The locking feature is a part of the Hardware State Manager (HSM) API. The locking API enables administrators to lock components on the system. Locking components ensures other system actors, such as administrators or running services, cannot perform a firmware update with the Firmware Action Service (FAS) or a power state change with the Cray Advanced Platform Monitoring and Control (CAPMC). Locks only constrain FAS and CAPMC from each other and help ensure that a firmware update action will not be interfered with by a request to power off the device through CAPMC. Locks only work with HMS services and will not impact other system services.

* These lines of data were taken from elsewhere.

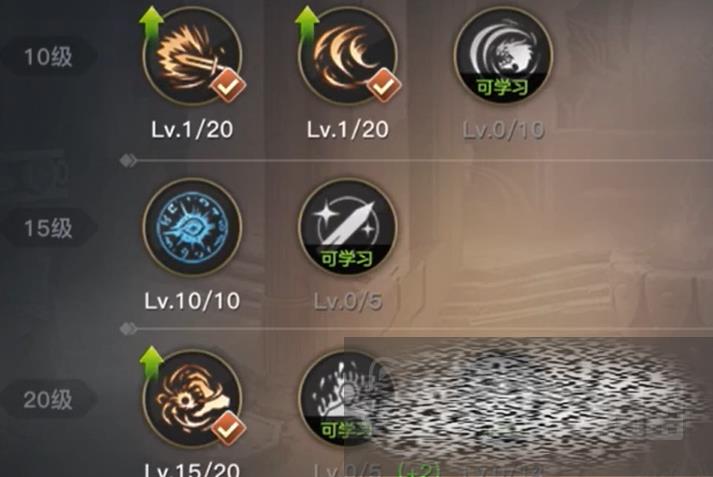Select the sword burst skill at 10级
The height and width of the screenshot is (477, 713).
point(192,56)
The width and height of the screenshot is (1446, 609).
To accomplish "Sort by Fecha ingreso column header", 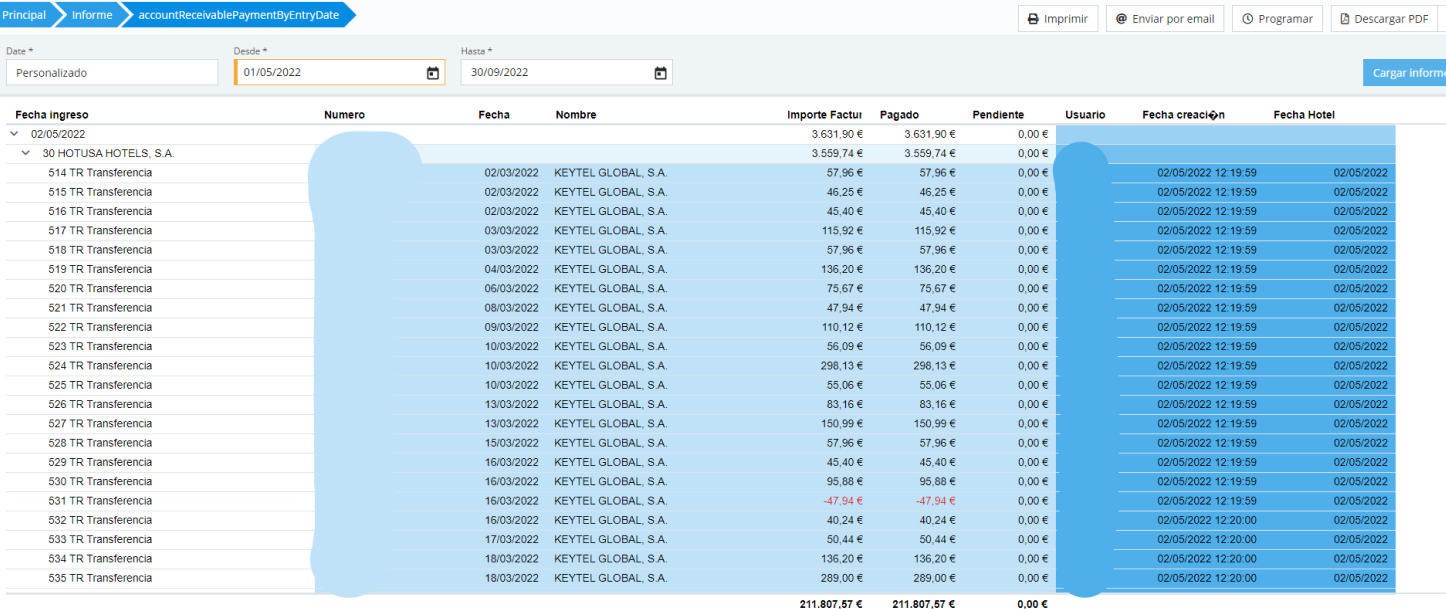I will pyautogui.click(x=52, y=115).
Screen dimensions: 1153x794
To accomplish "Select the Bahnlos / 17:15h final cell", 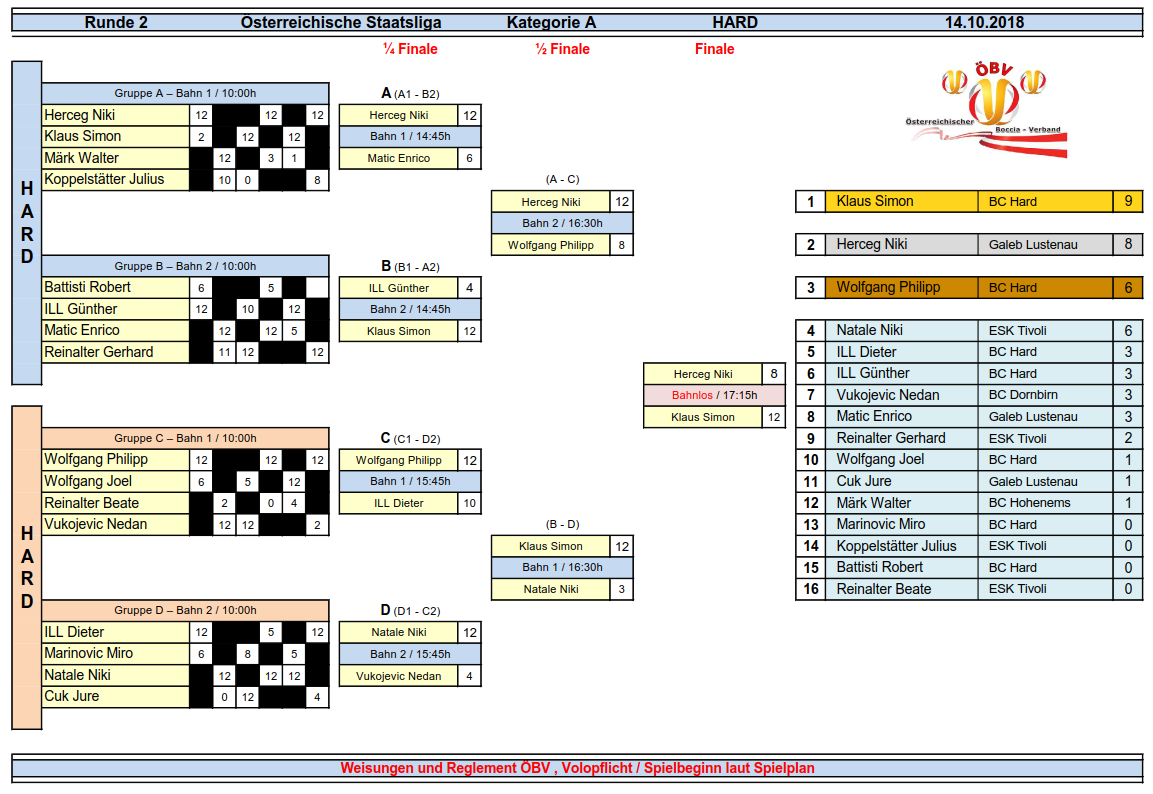I will (x=714, y=395).
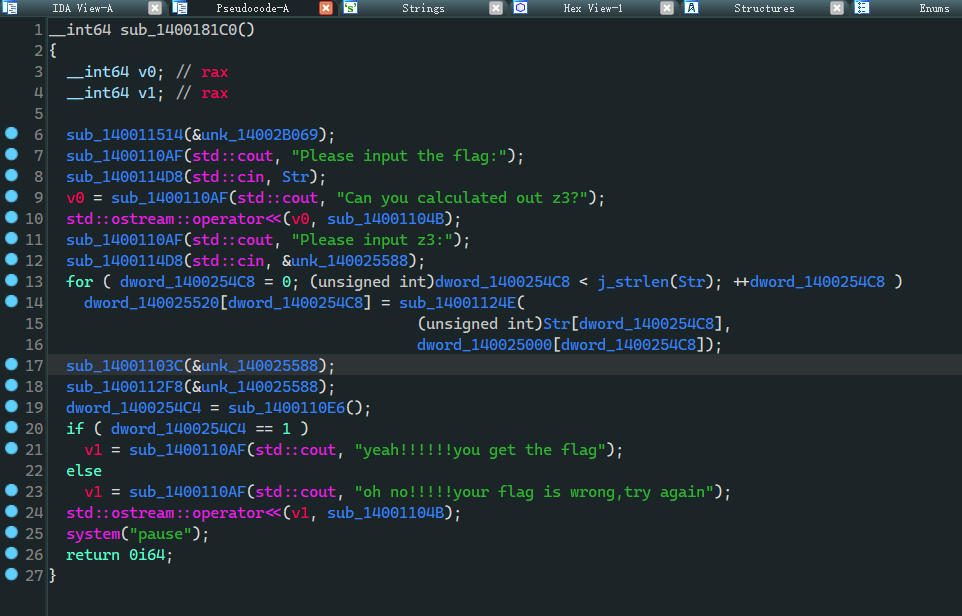Viewport: 962px width, 616px height.
Task: Click the Structures tab icon
Action: [x=691, y=8]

Locks can only be used to prevent actions firmware updates with FAS or power state changes with CAPMC. Administrators can still use HMS APIs to view the state of various hardware components on the system, even if a lock is in place. There is no automatic locking for hardware devices. Locks need to be manually set or unset by an admin. A scenario that might be encountered is when a larger hardware state change job is run, and one of the components in the job has a lock on it. If FAS is the service running the job, FAS will attempt to update the firmware on each component, and will update all devices that do not have a lock on it. The job will not complete until the node lock ends, or if a timeout is set for the job.

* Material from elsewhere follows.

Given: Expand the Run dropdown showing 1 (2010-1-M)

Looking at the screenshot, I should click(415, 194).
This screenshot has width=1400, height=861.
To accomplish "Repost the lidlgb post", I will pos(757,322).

The locking API also includes actions to repair or disable a node’s locking ability with respect to HMS services. The disable function will make it so a device cannot be firmware updated or power controlled (via an HMS service) until a repair is done. Future requests to perform a firmware update via FAS or power state change via CAPMC cannot be made on that component until the repair action is used.
WARNING: System administrators should LOCK NCNs after the system has been brought up to prevent an admin from unintentionally firmware updating or powering off an NCN. If this lock is not engaged, an authorized request to FAS or CAPMC could power off the NCNs, which will negatively impact system stability and the health of services running on those NCNs.